Message from 2015 AACC President


December 29, 2015

Dear Colleagues:

As 2015 draws to a close, I want to share how much I have appreciated your feedback, insights, and support throughout my presidential year. We have seen many accomplishments in 2015, and I have one more to share with you today. I am pleased to let you know that after a thoughtful and considered review, the Board of Directors approved a new governance framework proposal for AACC during its November meeting. As you will recall from my last correspondence, this outcome represents a year-long effort involving many people — AACC members and leaders (past, present, and future), staff, and consultants with extensive experience in association governance. The end result of this intensive process is a governance structure that is designed to strengthen AACC’s leadership capacity to achieve the association’s strategic priorities, helping to ensure a strong future for the practice of laboratory medicine. We all owe a debt of gratitude to the Governance Review Advisory Task Force for their endeavors which culminate in this new framework, and I thank them for their valuable service to AACC. 

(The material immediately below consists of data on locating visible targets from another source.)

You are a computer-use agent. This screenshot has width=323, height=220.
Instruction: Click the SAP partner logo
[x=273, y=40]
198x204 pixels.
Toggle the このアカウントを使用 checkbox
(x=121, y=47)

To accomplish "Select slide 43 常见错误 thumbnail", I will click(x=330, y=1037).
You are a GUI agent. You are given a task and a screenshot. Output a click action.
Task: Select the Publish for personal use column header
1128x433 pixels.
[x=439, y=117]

AACC’s members are at the core of the new governance framework, and the entire system is designed to facilitate member involvement in AACC activities.  Leadership opportunities in the new structure are expanded, allowing members more opportunities for meaningful engagement while also fostering governance bodies that work together to guide program areas in a cohesive way.

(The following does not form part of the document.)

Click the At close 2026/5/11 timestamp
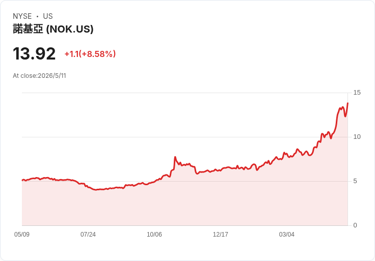The width and height of the screenshot is (375, 261). pyautogui.click(x=39, y=76)
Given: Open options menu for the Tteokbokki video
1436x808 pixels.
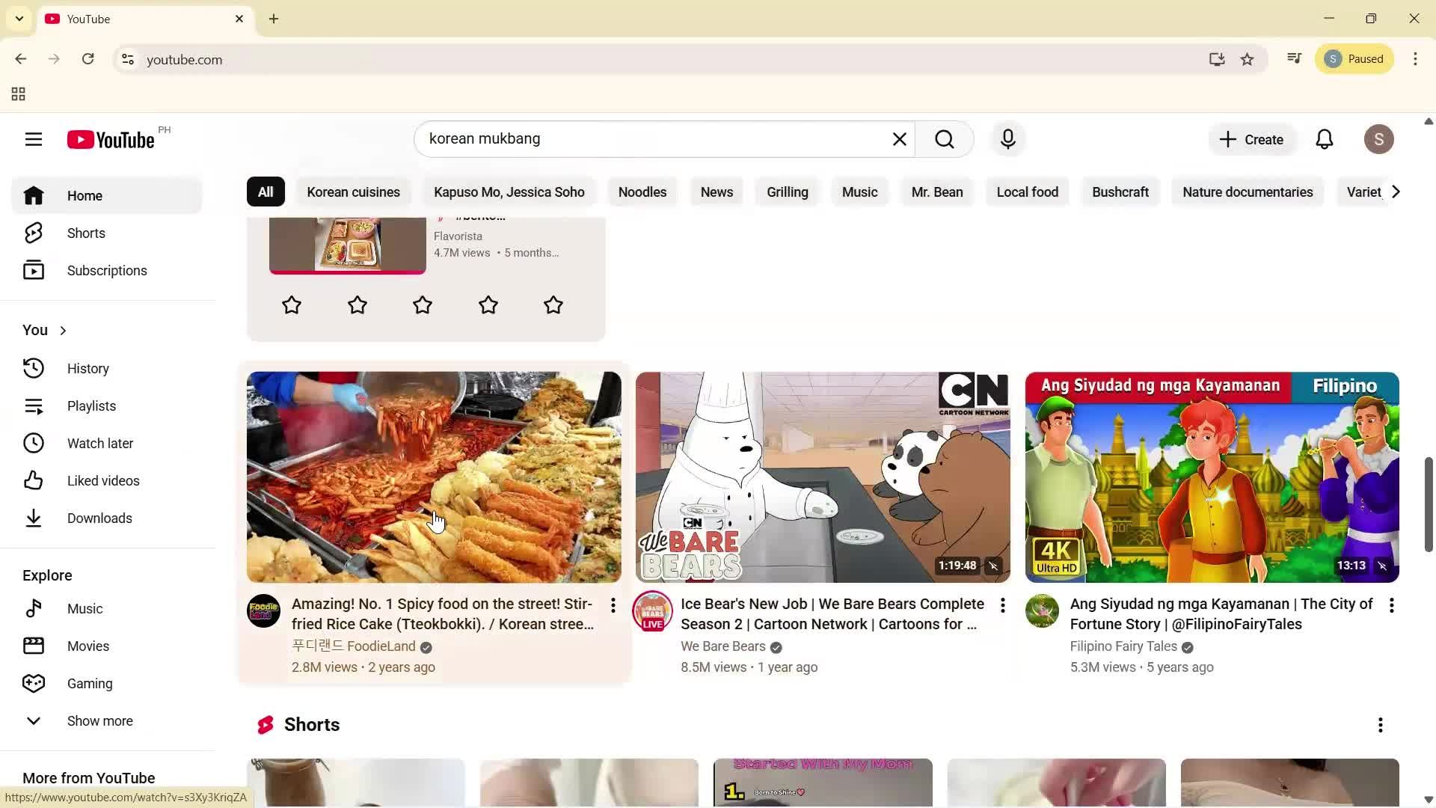Looking at the screenshot, I should [613, 605].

Under the new system, all governance bodies will have clear roles and responsibilities, objectives, and well-defined reporting relationships.  Additionally, periodic gatherings of AACC committees and leadership at the same place and time are part of the plan, which will aid in communication, foster collaboration, and ensure alignment across governance groups.

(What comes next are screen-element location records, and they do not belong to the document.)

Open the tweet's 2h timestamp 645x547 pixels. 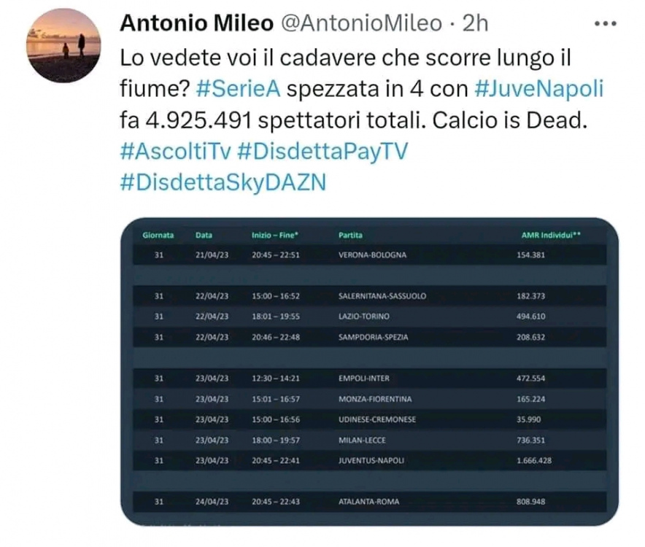[x=475, y=23]
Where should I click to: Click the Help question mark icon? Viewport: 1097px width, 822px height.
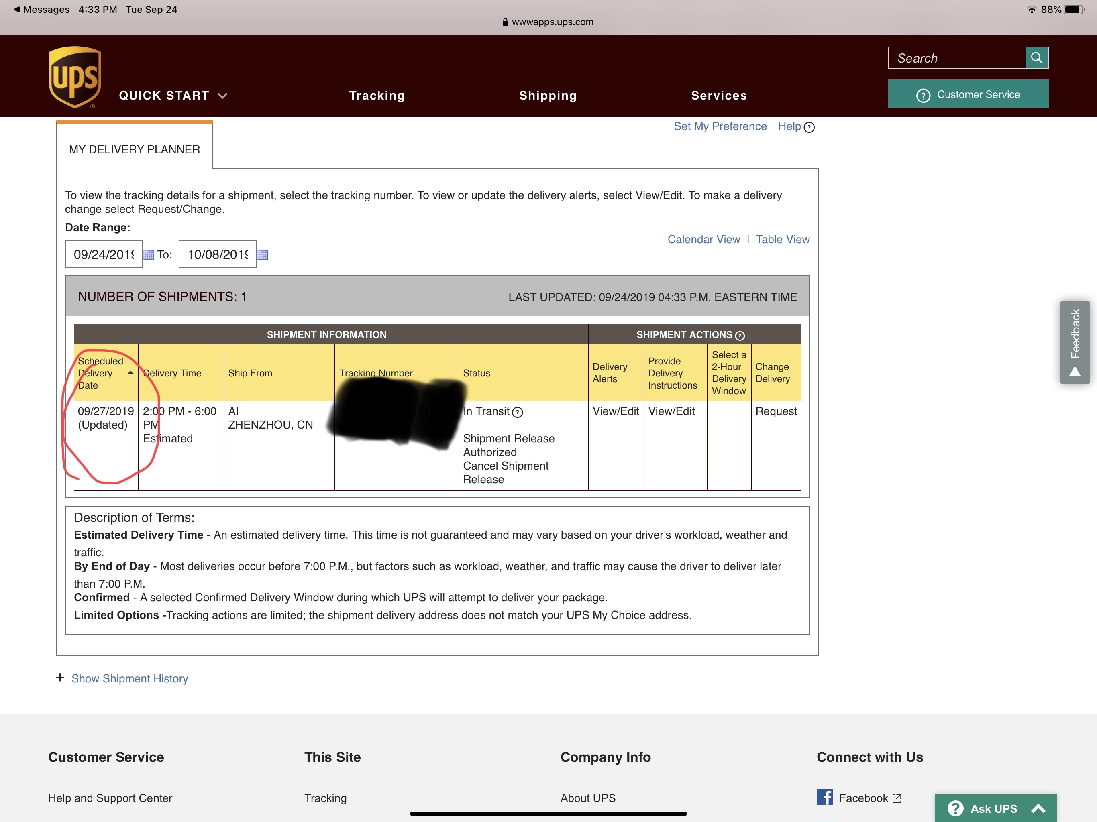[809, 127]
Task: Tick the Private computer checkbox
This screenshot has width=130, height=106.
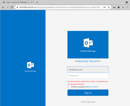Action: [x=68, y=87]
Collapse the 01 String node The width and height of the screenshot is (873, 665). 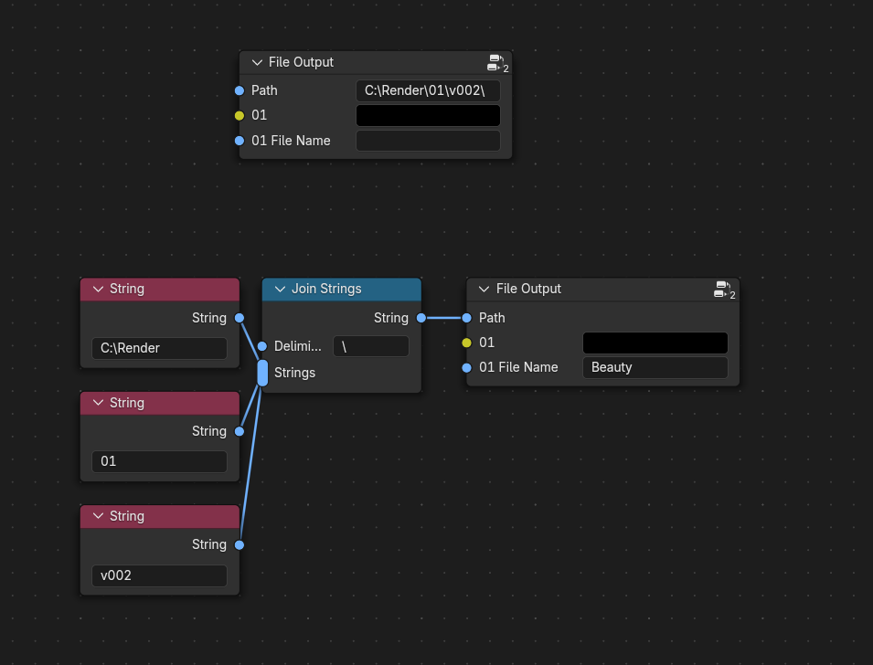click(98, 402)
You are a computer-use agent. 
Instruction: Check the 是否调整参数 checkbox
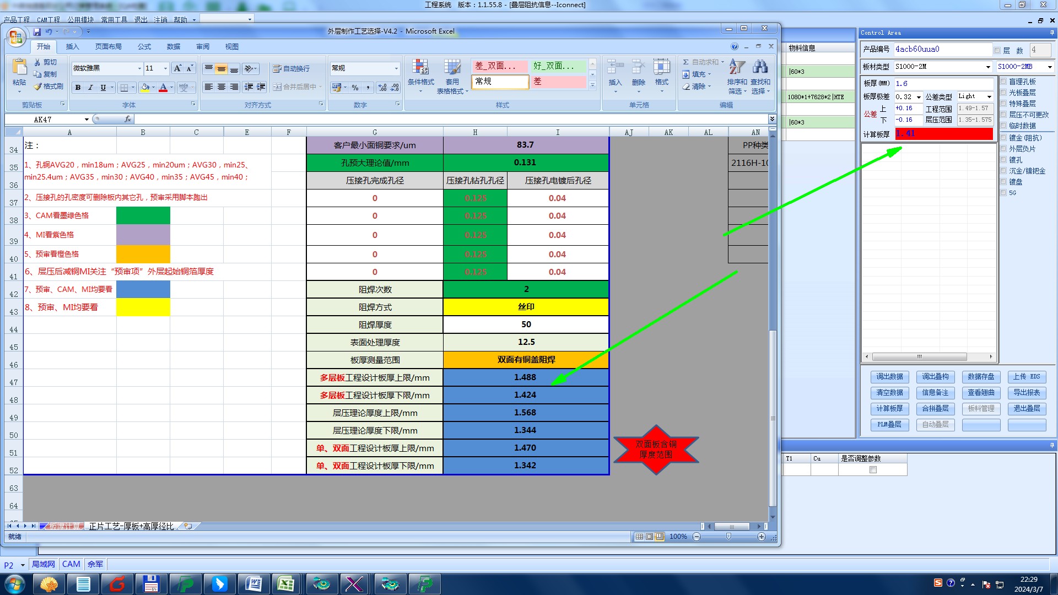coord(873,470)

Those of you currently involved in AACC committees should have received an email from AACC President-elect Patti Jones notifying you of a delay in the committee appointment process for next year. Now that the new governance approach is in the process of being implemented, Dr. Jones will contact all of these people again with specifics related to their volunteer role. If you are not currently or have never been involved in AACC governance, now is the perfect time.  AACC operates best with active participation from a lot of members, thus I encourage you to consider volunteering for one of the several new committees that will be populated in the next few months. You will hear more about these volunteer opportunities by spring or summer, including instructions on how to become involved.  

This streamlined and robust governance structure represents an exciting new direction for the Association, but it comes with substantial modification. As with any significant change, the plan will require a period of transition before it is fully implemented. In fact, the gradual transition will take more than a year, and I know President-Elect Jones is passionate about keeping you fully informed throughout her presidency in 2016.

In addition to the new governance framework, AACC has made other significant progress in 2015 on behalf of our profession.

An important achievement for 2015 was the decision to begin a new AACC journal. Scheduled to launch in mid-2016, The Journal of Applied Laboratory Medicine: An AACC Publication strives to foster lab professionals discovering new adaptive solutions to today’s laboratory problems and to inspire practical breakthroughs in the field. In addition to focusing on applied laboratory medicine studies, the new journal will consider for publication submissions on laboratory methods, management, best practices, and appropriate test utilization. It will also provide a forum for discussion of policy and regulatory issues that impact the field.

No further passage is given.